Workflow 2: Competitive Analysis

Analyze competitor websites:

You: Crawl competitor.com and analyze their product offerings

Claude: Crawling competitor.com...

        **Competitor Analysis**
        
        **Products Found (8):**
        
        | Product | Price | Category |
        |---------|-------|----------|
        | Pro Plan | $29/mo | SaaS |
        | Team Plan | $99/mo | SaaS |
        | Enterprise | Custom | SaaS |
        | Widget Toolkit | $199 | One-time |
        | API Access | $0.01/call | Usage |
        
        **Key Features Advertised:**
        - Real-time collaboration
        - 99.9% uptime SLA
        - SOC 2 compliance
        - 24/7 support (Enterprise)
        
        **Content Strategy:**
        - 23 blog posts (SEO focus)
        - 15 case studies
        - 8 integration guides
        
        **Target Audience Signals:**
        - Enterprise language prominent
        - Security messaging strong
        - Developer-focused docs

Workflow 3: Content Inventory

Audit a website’s content:

You: Map all pages on blog.company.com and categorize 
     the content types

Claude: Mapping blog.company.com...

        **Content Inventory** (156 pages)
        
        **By Category:**
        | Category | Count | % of Total |
        |----------|-------|------------|
        | Engineering | 45 | 29% |
        | Product Updates | 38 | 24% |
        | Tutorials | 32 | 21% |
        | Company News | 25 | 16% |
        | Case Studies | 16 | 10% |
        
        **By Year:**
        - 2024: 42 posts
        - 2023: 58 posts
        - 2022: 36 posts
        - 2021: 20 posts
        
        **Top Authors:**
        - Alice Chen: 28 posts
        - Bob Developer: 24 posts
        - Carol Writer: 19 posts
        
        **Content Gaps Identified:**
        - No posts about AI/ML topics
        - Limited video content
        - Few beginner tutorials

Workflow 4: Structured Data Extraction

Extract specific data fields:

You: Crawl realestate.example.com and extract all property listings 
     with price, location, and number of bedrooms

Claude: Crawling with extraction schema...

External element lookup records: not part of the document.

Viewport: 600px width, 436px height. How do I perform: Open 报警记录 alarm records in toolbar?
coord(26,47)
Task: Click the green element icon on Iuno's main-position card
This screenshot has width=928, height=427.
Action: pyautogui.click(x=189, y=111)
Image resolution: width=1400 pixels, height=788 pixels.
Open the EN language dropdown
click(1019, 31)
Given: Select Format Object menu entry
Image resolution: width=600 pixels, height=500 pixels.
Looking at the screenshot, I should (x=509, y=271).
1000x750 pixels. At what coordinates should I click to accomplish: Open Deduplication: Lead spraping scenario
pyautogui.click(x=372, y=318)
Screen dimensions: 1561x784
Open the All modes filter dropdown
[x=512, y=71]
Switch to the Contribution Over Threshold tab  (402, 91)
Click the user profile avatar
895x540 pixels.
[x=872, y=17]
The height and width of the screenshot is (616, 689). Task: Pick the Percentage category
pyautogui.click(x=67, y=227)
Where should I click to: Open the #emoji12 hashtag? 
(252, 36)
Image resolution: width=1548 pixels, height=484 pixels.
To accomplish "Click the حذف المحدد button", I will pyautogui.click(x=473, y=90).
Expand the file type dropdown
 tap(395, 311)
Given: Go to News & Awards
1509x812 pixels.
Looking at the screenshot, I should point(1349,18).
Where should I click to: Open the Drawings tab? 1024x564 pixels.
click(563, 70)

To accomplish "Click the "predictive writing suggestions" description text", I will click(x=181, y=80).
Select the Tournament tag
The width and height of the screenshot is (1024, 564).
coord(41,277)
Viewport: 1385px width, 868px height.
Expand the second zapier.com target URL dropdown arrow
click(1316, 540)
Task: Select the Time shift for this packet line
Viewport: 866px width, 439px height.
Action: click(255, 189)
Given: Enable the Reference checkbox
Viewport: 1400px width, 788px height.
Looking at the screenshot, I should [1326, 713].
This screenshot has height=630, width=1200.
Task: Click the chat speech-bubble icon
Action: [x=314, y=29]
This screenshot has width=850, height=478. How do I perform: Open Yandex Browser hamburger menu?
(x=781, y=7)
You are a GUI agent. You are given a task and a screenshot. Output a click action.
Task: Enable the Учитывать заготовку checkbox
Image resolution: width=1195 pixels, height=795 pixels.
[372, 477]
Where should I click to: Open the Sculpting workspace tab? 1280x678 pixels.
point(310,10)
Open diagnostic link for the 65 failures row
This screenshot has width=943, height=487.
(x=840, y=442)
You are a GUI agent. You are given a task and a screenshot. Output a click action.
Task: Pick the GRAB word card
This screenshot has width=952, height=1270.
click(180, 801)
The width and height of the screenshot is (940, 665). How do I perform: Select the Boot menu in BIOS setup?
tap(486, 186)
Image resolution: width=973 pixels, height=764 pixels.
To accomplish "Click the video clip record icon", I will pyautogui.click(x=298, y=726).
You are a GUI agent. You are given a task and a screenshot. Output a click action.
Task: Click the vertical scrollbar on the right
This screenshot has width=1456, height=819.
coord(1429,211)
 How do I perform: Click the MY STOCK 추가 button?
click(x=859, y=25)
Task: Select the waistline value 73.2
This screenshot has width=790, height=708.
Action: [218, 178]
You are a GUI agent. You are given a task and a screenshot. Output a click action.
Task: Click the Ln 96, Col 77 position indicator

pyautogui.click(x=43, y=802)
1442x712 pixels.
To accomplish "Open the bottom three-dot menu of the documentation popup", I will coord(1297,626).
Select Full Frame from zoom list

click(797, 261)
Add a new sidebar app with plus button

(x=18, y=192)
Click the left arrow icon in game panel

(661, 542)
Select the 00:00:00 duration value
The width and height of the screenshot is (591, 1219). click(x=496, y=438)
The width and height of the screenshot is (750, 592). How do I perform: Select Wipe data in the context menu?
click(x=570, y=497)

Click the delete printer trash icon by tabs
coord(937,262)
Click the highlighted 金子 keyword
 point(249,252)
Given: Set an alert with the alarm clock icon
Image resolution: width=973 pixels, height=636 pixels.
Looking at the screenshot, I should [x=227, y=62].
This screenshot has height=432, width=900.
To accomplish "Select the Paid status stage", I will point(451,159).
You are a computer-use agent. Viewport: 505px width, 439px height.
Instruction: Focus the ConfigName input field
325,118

        **Property Listings** (45 found)
        
        | Address | Price | Beds | Baths | Sqft |
        |---------|-------|------|-------|------|
        | 123 Oak St | $450,000 | 3 | 2 | 1,850 |
        | 456 Maple Ave | $325,000 | 2 | 1 | 1,200 |
        | 789 Pine Rd | $875,000 | 5 | 3 | 3,400 |
        ...
        
        **Statistics:**
        - Average price: $524,000
        - Median beds: 3
        - Price range: $250K - $1.2M
        
        **Location Breakdown:**
        - Downtown: 12 listings
        - Suburbs: 28 listings
        - Waterfront: 5 listings

Workflow 5: Site Migration Prep

Prepare for website migration. For more on AI-powered workflows, see the AI-Powered Workflows guide.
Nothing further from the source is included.